→ **Problem to work on**
Every line below that has "computer" in it should be copied.

-- Listed entries follows --

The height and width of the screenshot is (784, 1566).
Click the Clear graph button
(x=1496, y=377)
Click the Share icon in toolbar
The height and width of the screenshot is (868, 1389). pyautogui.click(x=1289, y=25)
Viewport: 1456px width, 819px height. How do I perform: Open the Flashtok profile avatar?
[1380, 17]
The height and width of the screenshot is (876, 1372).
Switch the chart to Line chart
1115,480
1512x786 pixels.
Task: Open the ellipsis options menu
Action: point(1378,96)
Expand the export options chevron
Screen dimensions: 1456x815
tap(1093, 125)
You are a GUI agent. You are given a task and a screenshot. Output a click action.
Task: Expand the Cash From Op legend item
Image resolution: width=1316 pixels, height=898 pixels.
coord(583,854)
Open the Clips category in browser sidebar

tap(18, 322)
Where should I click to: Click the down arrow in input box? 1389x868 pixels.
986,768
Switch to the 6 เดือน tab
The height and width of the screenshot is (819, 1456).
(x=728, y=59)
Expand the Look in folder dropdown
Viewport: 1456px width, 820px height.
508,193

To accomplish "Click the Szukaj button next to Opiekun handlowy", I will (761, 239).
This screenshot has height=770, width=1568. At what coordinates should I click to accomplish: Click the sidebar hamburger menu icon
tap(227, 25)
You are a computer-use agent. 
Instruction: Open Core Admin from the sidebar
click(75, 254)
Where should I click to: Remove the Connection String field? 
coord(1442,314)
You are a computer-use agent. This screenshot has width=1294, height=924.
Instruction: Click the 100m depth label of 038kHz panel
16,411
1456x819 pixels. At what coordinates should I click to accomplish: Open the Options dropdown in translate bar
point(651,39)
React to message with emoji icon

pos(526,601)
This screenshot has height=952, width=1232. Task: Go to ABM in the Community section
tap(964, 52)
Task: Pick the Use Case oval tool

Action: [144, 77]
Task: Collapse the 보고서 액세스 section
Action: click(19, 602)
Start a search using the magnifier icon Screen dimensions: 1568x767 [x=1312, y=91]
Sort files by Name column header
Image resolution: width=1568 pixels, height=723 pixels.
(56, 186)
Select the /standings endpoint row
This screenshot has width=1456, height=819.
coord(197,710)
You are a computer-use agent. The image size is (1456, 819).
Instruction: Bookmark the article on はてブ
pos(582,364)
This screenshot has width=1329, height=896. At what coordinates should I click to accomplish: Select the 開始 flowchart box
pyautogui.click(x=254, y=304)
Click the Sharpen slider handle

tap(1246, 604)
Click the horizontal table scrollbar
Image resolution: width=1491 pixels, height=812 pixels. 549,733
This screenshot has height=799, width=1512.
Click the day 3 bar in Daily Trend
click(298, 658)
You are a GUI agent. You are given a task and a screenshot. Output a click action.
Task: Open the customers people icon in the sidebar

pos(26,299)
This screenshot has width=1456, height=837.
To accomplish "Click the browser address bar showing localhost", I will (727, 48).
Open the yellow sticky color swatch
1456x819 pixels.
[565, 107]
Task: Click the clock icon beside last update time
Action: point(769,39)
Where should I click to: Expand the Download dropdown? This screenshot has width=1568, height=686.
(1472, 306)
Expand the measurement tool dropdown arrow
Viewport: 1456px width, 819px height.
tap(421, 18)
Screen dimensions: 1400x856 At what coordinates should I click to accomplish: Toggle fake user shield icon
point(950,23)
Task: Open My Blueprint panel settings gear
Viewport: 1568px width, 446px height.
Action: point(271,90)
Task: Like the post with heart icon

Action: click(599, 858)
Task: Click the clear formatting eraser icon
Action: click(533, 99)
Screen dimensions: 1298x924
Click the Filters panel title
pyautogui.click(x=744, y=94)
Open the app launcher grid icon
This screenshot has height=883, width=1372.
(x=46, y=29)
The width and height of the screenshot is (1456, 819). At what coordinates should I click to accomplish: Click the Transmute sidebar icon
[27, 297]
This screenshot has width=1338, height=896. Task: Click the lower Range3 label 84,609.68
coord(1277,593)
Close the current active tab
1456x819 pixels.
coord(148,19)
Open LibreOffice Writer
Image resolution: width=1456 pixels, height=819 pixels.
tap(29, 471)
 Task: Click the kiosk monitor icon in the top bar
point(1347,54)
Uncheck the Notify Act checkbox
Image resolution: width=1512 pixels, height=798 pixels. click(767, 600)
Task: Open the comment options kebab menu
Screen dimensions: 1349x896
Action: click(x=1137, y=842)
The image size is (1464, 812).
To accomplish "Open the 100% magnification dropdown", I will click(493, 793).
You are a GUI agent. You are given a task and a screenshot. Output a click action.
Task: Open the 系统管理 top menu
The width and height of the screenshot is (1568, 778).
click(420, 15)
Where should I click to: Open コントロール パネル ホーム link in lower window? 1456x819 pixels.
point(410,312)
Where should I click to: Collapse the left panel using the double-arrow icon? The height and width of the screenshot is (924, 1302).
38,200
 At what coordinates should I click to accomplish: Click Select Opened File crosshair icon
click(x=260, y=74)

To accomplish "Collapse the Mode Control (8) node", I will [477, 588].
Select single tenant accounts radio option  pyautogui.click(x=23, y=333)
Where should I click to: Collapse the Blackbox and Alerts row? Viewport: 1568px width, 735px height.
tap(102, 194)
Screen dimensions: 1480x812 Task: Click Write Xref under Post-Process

-- Listed entries concluded --

→ **Exercise output**
You are a computer-use agent. 
You are a computer-use agent. This screenshot has width=1294, height=924.
You are a computer-use agent. The image size is (1456, 819).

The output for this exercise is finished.